Assigned task: Only one number is expected here, namely how many lines of the entries below hold the string "Microsoft".

Extracted data:

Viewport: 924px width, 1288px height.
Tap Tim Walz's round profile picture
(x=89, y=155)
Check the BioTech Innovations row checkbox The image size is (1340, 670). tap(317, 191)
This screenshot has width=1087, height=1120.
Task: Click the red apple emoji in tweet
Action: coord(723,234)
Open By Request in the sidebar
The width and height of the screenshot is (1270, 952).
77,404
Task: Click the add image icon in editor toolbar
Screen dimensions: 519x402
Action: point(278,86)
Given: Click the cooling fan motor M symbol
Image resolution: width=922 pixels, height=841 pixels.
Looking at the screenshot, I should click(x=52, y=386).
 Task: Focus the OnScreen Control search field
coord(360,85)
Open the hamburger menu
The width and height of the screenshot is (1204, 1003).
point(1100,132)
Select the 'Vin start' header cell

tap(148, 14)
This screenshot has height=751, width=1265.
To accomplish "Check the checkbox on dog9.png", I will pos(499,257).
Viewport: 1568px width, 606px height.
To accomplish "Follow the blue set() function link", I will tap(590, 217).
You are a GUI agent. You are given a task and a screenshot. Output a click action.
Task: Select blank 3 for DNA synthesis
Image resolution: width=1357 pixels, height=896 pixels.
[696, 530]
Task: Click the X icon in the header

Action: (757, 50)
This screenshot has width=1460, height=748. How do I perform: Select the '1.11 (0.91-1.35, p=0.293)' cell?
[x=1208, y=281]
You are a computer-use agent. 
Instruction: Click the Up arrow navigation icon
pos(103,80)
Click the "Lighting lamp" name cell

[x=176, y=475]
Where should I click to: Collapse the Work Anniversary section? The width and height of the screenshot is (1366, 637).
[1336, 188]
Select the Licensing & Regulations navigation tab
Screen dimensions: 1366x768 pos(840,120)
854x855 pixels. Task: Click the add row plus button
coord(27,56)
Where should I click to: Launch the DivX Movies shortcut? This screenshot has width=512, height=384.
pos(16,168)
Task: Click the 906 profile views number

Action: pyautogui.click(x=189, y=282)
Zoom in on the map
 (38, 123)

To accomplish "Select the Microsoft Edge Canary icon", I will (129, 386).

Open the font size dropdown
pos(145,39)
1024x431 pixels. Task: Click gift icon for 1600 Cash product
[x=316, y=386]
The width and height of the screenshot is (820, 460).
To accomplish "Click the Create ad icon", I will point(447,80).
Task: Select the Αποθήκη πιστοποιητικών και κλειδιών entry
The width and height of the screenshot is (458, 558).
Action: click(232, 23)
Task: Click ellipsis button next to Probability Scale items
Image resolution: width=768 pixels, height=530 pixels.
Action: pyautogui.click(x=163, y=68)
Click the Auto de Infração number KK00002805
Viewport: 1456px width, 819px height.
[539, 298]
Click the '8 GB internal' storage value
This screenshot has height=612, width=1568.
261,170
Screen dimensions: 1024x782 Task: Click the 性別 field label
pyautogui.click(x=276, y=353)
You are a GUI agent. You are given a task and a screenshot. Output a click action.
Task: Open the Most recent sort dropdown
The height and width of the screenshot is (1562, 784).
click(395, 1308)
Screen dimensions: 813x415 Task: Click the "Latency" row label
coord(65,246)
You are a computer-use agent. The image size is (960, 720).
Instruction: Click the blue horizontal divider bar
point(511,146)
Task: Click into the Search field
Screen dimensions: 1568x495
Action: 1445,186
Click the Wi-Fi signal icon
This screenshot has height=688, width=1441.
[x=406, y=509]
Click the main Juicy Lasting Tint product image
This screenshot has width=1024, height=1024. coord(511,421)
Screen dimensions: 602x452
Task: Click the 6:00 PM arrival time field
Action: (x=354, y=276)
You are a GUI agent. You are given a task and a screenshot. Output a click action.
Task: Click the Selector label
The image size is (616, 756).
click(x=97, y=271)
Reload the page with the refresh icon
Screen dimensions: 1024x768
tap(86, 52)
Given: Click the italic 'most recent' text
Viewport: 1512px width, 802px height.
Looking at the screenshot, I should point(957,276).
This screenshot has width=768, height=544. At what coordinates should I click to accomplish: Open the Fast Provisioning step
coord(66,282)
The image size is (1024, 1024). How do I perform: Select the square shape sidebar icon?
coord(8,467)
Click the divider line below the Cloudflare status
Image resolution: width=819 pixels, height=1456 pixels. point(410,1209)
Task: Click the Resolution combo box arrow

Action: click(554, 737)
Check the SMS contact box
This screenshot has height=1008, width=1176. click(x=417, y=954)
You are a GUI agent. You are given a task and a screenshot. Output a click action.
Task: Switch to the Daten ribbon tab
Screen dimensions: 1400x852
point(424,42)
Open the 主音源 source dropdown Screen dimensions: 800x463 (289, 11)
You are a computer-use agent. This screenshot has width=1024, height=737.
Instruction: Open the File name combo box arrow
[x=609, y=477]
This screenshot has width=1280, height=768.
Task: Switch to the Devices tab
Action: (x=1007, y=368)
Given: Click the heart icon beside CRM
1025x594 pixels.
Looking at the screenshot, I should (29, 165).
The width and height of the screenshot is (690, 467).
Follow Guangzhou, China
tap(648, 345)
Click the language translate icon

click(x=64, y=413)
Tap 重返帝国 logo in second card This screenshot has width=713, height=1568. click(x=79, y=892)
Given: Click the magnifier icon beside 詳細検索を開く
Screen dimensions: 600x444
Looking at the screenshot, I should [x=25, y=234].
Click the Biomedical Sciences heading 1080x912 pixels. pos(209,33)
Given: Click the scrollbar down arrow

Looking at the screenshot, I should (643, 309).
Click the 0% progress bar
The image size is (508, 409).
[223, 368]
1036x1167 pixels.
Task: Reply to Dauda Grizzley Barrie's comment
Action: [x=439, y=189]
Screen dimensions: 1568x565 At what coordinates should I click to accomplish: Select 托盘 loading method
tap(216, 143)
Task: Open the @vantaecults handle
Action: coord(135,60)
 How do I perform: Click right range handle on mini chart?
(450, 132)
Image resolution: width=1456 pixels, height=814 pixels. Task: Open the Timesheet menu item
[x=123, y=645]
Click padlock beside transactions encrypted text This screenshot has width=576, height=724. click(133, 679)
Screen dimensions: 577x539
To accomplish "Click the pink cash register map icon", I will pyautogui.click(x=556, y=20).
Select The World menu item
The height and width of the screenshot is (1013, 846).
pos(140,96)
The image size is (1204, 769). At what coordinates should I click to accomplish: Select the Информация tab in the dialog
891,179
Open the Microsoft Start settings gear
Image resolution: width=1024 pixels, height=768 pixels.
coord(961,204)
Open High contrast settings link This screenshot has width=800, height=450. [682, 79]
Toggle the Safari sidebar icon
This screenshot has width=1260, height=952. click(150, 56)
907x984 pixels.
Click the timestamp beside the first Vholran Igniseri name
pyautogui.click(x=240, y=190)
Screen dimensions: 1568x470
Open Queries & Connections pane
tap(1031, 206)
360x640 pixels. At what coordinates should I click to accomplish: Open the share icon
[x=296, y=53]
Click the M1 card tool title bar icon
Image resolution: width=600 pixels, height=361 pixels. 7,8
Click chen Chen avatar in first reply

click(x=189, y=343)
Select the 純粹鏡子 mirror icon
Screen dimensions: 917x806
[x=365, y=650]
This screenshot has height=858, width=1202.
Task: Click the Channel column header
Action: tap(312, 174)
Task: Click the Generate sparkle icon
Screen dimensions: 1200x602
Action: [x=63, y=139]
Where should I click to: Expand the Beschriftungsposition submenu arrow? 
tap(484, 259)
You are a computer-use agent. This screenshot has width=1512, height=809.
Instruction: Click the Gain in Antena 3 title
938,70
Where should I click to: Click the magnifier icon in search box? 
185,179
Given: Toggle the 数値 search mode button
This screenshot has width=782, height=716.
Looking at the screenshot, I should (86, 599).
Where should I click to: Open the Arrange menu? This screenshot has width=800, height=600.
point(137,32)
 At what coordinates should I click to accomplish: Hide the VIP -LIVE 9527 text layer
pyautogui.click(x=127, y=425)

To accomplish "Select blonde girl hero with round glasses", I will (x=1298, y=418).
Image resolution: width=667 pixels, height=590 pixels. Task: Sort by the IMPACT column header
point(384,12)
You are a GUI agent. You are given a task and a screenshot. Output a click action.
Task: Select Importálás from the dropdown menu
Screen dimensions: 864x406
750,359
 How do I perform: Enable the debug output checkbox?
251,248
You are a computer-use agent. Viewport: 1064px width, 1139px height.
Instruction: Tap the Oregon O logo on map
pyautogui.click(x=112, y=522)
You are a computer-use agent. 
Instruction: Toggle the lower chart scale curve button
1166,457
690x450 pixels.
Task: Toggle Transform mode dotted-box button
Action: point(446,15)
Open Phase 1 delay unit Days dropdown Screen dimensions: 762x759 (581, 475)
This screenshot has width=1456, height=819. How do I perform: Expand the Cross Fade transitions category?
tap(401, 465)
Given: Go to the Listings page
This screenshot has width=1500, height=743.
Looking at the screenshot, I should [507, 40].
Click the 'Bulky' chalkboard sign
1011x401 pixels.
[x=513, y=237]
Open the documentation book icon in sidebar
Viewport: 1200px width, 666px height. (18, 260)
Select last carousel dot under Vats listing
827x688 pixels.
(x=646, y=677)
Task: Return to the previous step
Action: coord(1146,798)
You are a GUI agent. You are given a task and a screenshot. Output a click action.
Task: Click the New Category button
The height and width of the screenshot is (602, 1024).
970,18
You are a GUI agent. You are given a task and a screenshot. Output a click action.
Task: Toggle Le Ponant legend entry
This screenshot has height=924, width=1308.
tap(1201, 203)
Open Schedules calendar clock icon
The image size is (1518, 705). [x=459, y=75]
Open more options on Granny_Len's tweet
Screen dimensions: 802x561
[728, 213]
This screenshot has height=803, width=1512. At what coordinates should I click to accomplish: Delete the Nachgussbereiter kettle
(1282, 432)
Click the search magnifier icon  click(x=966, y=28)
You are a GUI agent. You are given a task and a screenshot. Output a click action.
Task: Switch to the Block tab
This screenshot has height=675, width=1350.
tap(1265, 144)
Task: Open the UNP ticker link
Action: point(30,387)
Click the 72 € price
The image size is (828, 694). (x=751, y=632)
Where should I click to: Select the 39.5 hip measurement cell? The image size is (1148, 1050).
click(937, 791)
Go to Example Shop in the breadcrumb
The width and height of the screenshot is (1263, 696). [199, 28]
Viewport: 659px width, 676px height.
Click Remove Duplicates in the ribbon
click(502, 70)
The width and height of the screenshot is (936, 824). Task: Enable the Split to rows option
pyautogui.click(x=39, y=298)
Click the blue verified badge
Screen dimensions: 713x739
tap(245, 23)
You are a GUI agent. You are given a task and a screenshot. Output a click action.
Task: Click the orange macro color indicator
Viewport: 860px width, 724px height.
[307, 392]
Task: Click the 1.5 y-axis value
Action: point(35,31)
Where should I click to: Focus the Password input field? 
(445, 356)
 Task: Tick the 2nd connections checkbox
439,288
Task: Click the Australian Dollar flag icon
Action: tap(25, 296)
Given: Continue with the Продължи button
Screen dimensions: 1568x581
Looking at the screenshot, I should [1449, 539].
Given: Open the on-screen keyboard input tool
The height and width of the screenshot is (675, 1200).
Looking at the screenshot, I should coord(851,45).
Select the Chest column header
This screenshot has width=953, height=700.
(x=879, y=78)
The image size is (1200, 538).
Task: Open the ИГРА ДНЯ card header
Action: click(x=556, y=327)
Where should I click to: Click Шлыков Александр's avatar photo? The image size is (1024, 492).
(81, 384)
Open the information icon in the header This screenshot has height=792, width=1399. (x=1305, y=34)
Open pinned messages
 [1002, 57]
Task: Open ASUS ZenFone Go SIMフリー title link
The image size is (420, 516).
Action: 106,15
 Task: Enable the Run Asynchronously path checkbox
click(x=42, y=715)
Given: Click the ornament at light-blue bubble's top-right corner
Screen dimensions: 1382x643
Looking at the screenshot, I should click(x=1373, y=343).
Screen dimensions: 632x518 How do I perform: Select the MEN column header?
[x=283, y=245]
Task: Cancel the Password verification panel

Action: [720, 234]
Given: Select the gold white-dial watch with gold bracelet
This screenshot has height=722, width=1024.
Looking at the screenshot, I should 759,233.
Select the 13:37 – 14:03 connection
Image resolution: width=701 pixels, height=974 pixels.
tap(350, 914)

Exercise solution: 2